WHAT NEEDS TO BE DONE — Set down again exactly the lines of the listing below that fall between the line holding "For every named target in this 1024×1366" and the line holding "Action Games (908, 1347)", inclusive.

DATA SHOWN —
>>>>

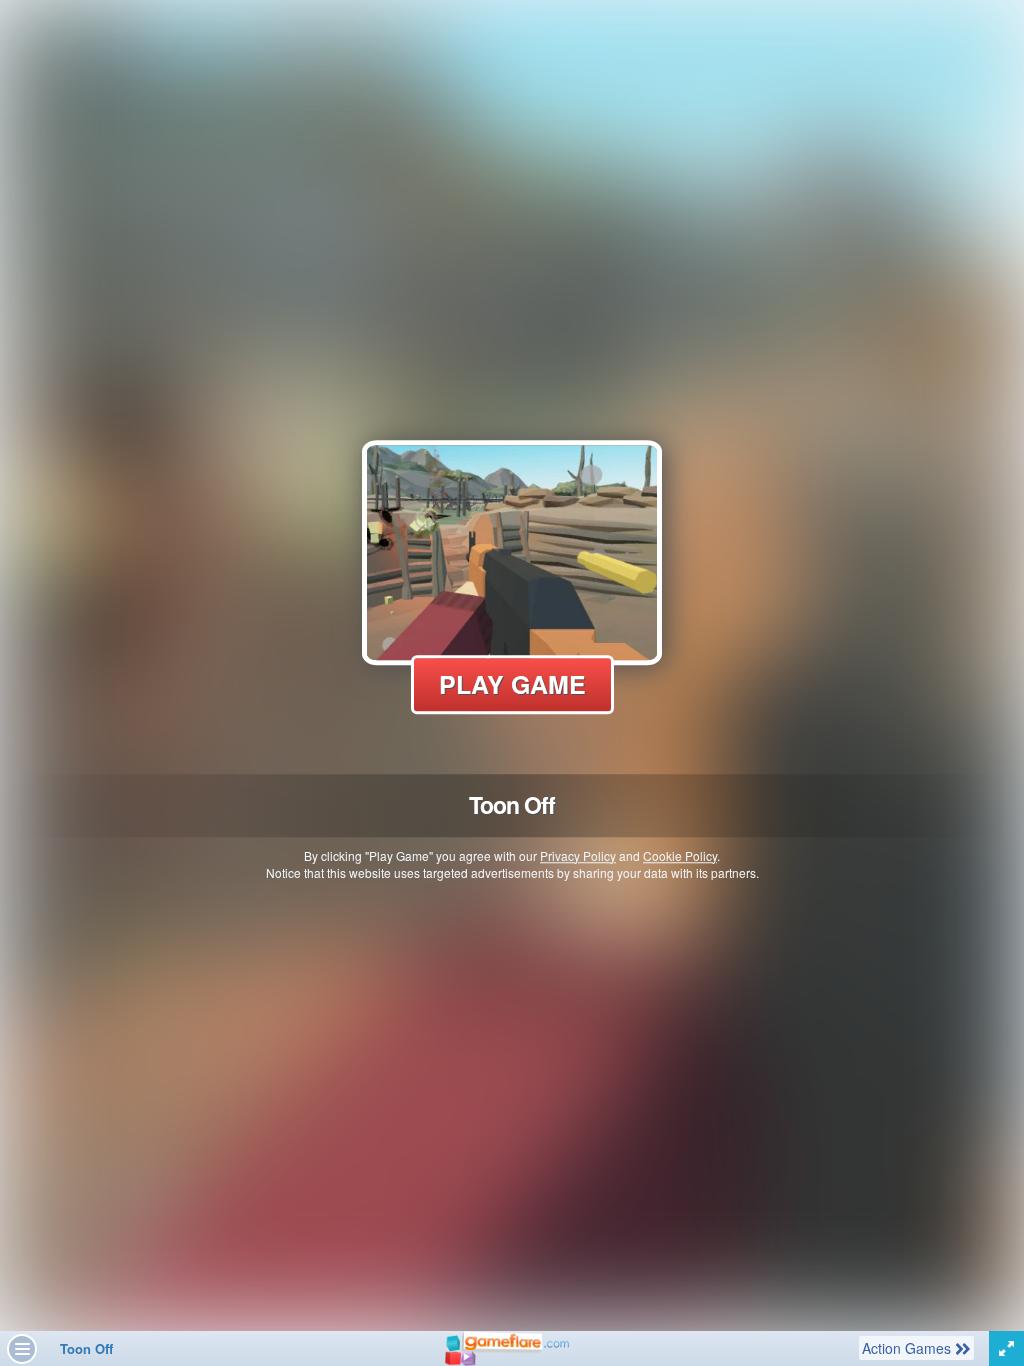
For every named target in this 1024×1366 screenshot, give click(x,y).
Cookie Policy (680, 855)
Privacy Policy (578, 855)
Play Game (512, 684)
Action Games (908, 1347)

<<<<
>>>>

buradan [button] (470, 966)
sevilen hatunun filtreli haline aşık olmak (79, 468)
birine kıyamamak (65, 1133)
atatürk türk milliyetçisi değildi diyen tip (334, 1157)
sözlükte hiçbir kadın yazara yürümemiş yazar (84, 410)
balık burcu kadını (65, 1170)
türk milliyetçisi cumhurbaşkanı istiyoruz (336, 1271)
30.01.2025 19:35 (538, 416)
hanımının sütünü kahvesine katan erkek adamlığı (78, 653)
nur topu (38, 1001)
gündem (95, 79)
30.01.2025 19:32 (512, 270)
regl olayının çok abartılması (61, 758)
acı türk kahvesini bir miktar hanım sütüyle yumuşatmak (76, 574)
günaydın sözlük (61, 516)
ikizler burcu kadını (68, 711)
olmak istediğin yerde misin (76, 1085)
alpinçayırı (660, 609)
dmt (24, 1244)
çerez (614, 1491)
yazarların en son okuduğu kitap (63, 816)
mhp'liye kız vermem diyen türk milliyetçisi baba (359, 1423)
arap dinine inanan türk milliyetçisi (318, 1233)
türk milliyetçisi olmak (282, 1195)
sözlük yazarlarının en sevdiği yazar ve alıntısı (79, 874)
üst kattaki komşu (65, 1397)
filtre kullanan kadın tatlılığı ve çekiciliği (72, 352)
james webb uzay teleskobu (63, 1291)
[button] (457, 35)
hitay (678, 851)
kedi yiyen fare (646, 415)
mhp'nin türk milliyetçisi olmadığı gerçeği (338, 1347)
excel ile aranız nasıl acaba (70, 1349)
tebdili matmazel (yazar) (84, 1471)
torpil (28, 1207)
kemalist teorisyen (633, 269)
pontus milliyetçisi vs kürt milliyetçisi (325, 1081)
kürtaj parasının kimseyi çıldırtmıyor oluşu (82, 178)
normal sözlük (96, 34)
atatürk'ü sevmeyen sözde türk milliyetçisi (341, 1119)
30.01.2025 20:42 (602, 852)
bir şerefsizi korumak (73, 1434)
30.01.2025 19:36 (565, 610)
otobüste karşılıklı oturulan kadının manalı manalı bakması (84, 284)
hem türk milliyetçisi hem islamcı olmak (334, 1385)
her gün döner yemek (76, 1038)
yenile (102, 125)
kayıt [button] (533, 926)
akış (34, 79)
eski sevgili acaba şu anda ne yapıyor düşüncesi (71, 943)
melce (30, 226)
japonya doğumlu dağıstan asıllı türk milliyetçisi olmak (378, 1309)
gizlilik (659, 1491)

<<<<
>>>>

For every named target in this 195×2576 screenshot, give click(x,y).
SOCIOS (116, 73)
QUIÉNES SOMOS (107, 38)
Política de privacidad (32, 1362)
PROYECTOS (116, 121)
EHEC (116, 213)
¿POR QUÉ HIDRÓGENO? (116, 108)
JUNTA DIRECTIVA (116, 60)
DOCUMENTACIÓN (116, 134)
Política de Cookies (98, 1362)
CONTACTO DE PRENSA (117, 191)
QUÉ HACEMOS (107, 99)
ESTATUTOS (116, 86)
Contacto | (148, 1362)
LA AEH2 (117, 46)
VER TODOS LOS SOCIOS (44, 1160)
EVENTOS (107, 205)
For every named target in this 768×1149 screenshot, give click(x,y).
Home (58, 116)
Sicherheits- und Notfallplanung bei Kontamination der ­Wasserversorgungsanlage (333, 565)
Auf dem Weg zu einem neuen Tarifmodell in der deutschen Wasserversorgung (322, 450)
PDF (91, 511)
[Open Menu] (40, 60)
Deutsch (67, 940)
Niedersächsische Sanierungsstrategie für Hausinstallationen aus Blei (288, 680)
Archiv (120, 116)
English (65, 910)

<<<<

EXERCISE OUTPUT —
For every named target in this 1024×1366 screenshot, give click(x,y).
Cookie Policy (680, 855)
Privacy Policy (578, 855)
Play Game (512, 684)
Action Games (908, 1347)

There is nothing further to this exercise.